··· Supplied information ···

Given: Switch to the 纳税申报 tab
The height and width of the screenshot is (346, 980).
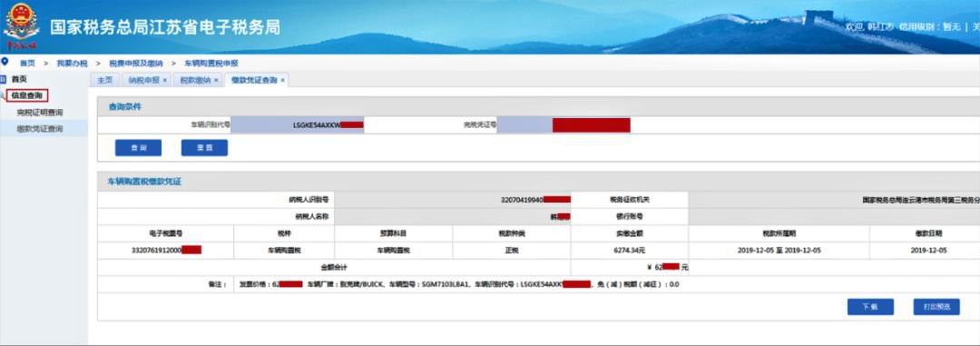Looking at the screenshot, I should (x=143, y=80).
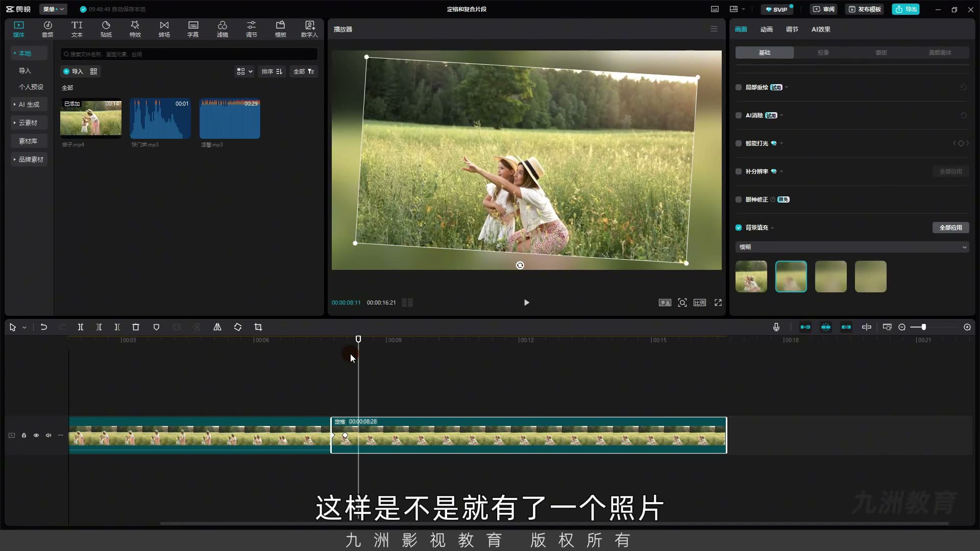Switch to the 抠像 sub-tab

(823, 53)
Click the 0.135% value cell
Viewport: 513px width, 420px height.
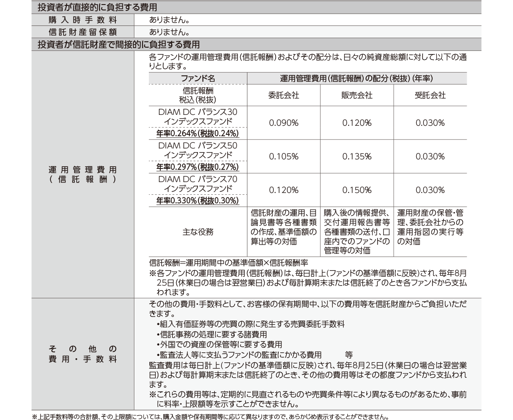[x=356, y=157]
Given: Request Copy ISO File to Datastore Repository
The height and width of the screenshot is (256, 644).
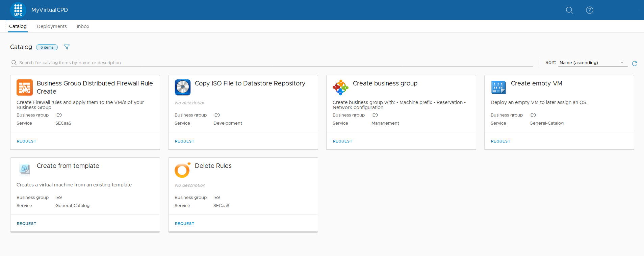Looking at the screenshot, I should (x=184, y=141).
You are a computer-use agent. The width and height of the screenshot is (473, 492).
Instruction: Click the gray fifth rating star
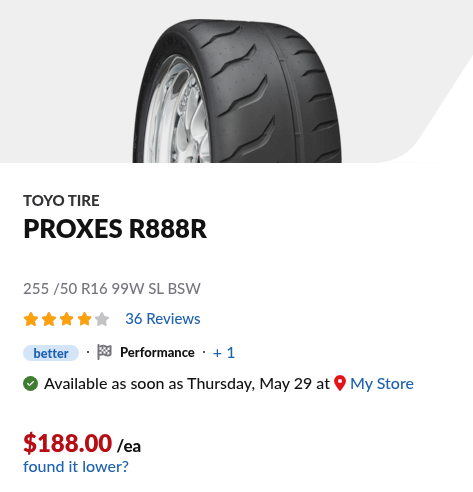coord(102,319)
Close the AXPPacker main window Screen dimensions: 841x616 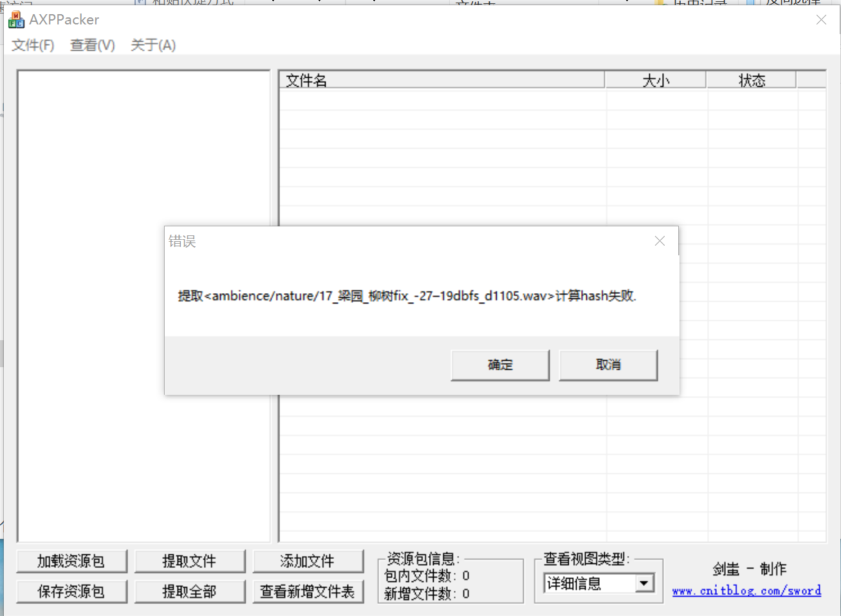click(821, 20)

···
··· Supplied information ···

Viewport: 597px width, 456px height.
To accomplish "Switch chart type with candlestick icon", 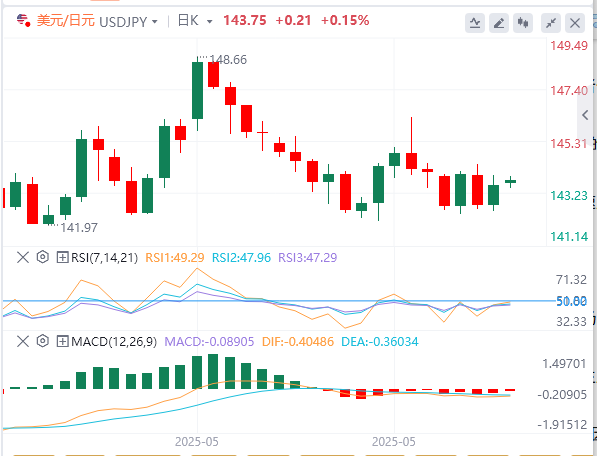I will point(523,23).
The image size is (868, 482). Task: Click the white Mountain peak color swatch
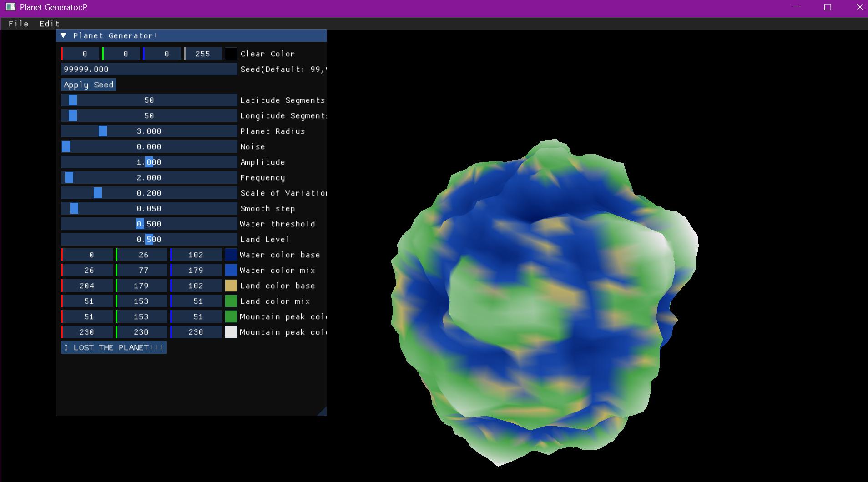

···
··· Supplied information ···

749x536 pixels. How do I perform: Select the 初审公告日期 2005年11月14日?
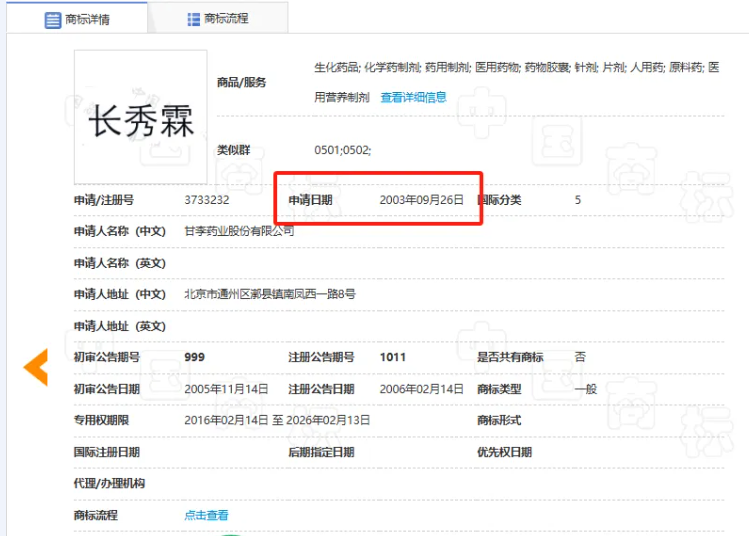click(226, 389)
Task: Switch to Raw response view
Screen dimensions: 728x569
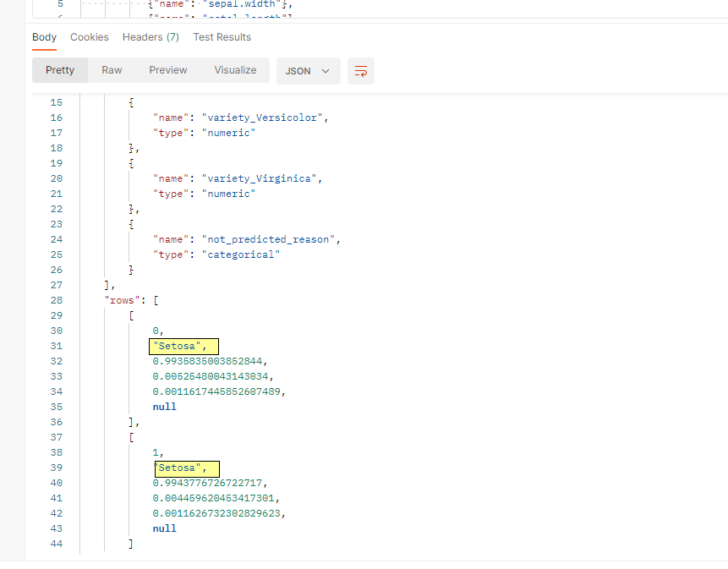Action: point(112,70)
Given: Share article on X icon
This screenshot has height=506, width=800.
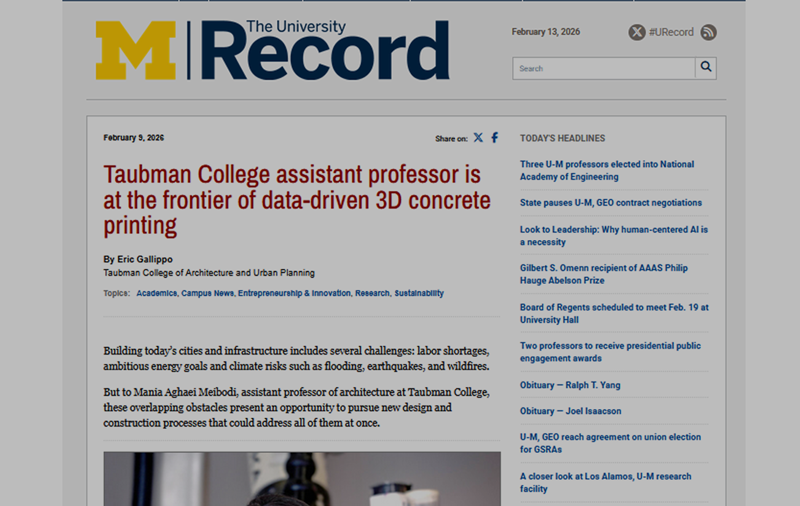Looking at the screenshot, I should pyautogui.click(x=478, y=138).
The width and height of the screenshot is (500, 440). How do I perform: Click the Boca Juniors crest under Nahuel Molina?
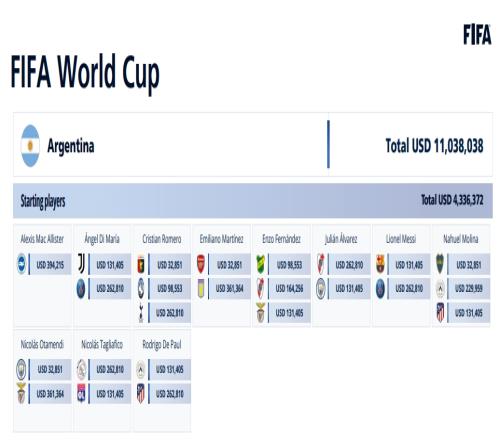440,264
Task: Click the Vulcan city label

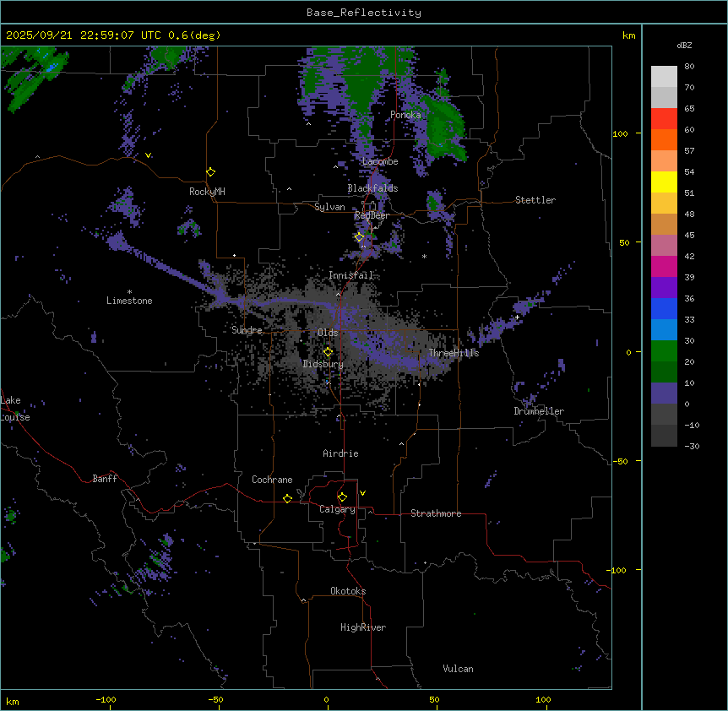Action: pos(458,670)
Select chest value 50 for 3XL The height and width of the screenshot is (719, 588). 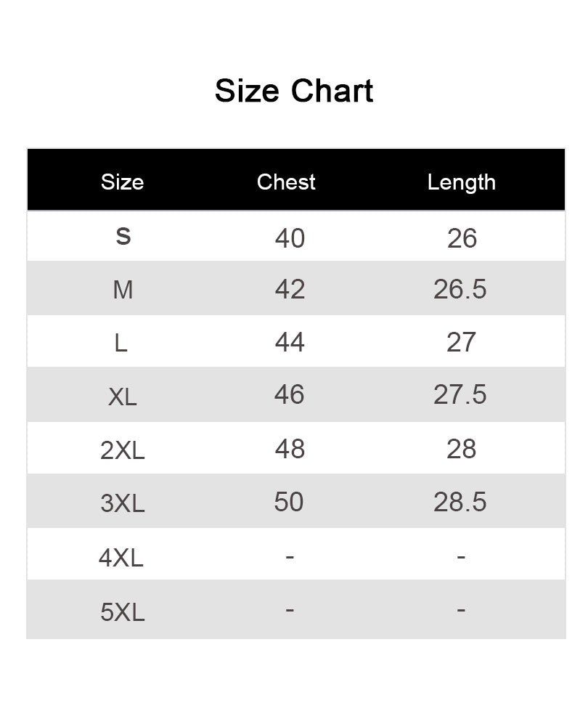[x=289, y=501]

···

_What you will do_. Count up the lines in the entries that hold "Given", and respond with that count and no other text.

_Reply_. 3